What needs to be done
Copy each line of the data that has "computer" in it.

Dataset entries
· · ·
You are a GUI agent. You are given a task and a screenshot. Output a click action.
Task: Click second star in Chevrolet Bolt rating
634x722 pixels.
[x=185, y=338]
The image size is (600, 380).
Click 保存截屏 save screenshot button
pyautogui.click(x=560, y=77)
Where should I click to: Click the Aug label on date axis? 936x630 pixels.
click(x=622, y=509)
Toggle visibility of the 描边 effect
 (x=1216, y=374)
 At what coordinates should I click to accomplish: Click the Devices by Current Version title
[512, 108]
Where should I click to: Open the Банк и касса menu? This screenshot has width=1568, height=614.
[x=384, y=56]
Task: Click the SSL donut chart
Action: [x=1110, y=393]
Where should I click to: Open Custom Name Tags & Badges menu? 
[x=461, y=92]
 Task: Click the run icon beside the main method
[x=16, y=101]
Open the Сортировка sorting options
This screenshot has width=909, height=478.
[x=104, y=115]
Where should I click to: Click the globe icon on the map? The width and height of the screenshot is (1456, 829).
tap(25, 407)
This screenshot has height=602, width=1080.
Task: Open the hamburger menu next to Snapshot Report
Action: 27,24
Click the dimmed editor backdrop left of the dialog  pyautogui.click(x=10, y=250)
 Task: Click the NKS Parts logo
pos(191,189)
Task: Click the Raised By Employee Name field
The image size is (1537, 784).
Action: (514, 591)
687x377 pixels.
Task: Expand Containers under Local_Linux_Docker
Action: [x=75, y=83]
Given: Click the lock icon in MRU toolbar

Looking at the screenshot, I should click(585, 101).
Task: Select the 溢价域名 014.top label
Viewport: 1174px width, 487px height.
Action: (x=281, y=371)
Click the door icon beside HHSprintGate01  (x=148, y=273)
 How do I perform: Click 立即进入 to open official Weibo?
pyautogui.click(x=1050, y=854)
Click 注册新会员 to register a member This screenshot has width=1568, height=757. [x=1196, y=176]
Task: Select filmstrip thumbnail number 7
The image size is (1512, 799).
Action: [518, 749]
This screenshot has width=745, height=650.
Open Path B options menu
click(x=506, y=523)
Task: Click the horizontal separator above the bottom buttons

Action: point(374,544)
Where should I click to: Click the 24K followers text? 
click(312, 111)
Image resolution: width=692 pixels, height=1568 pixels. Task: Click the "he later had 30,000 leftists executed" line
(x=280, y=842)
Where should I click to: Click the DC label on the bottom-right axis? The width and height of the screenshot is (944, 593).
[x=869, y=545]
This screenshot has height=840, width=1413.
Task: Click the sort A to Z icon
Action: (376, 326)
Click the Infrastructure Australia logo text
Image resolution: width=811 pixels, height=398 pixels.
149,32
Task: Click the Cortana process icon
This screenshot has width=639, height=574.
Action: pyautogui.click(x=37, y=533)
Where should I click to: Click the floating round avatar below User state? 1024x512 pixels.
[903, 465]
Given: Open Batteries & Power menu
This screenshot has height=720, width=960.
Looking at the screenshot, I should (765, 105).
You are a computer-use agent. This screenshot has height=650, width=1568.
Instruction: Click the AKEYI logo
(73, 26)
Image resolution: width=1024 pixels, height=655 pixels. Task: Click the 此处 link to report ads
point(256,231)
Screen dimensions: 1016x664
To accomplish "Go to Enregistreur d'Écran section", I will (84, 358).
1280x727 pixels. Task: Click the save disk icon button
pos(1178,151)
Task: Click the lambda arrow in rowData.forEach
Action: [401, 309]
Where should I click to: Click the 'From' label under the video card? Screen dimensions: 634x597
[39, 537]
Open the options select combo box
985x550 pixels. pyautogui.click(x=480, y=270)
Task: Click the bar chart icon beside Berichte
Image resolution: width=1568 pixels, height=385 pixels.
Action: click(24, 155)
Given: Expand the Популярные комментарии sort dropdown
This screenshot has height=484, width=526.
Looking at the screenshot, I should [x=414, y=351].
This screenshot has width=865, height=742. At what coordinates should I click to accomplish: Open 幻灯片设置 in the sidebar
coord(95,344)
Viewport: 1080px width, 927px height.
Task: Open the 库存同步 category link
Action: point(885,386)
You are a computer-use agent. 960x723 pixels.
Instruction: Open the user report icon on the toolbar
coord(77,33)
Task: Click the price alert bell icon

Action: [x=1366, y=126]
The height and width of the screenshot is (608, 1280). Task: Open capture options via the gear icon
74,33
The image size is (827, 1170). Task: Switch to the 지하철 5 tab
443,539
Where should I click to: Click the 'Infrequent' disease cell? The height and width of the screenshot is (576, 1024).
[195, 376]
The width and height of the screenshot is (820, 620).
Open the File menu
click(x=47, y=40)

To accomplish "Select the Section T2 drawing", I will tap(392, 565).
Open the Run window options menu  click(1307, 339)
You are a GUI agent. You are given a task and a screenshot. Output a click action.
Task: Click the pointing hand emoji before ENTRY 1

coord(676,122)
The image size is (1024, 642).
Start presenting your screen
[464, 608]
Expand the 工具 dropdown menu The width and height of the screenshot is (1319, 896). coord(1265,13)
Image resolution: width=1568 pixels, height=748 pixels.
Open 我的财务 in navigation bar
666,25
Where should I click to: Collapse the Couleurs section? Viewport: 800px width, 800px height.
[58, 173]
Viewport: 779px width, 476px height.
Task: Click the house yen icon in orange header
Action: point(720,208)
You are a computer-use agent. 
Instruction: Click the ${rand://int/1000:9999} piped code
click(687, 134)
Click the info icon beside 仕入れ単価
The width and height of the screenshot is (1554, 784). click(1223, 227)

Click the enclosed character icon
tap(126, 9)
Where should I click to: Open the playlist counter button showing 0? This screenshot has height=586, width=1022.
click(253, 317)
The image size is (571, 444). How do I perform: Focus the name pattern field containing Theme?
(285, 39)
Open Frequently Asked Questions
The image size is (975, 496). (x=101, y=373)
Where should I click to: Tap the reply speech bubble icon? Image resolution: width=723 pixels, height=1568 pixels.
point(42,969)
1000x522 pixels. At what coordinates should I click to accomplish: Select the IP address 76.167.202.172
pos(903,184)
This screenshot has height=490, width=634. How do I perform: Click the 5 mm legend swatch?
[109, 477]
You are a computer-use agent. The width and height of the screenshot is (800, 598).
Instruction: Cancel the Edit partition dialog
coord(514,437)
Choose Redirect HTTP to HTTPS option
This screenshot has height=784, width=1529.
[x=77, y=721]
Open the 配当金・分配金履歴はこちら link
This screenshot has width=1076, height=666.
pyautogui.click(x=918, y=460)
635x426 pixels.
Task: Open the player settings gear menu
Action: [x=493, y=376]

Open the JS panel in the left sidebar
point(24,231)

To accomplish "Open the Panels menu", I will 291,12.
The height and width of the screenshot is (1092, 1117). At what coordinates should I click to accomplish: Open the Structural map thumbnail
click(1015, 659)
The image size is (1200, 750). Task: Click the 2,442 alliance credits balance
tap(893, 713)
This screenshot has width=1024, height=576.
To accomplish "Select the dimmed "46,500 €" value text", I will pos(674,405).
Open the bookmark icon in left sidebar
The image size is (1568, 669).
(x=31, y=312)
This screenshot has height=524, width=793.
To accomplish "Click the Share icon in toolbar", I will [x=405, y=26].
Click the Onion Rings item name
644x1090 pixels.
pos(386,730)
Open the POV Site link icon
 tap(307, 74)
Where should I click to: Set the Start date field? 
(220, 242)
· · ·
Task response
You are a computer-use agent. This screenshot has height=650, width=1568.
You are a computer-use agent. 960x723 pixels.
You are a computer-use agent. 
You are a computer-use agent. The width and height of the screenshot is (800, 598).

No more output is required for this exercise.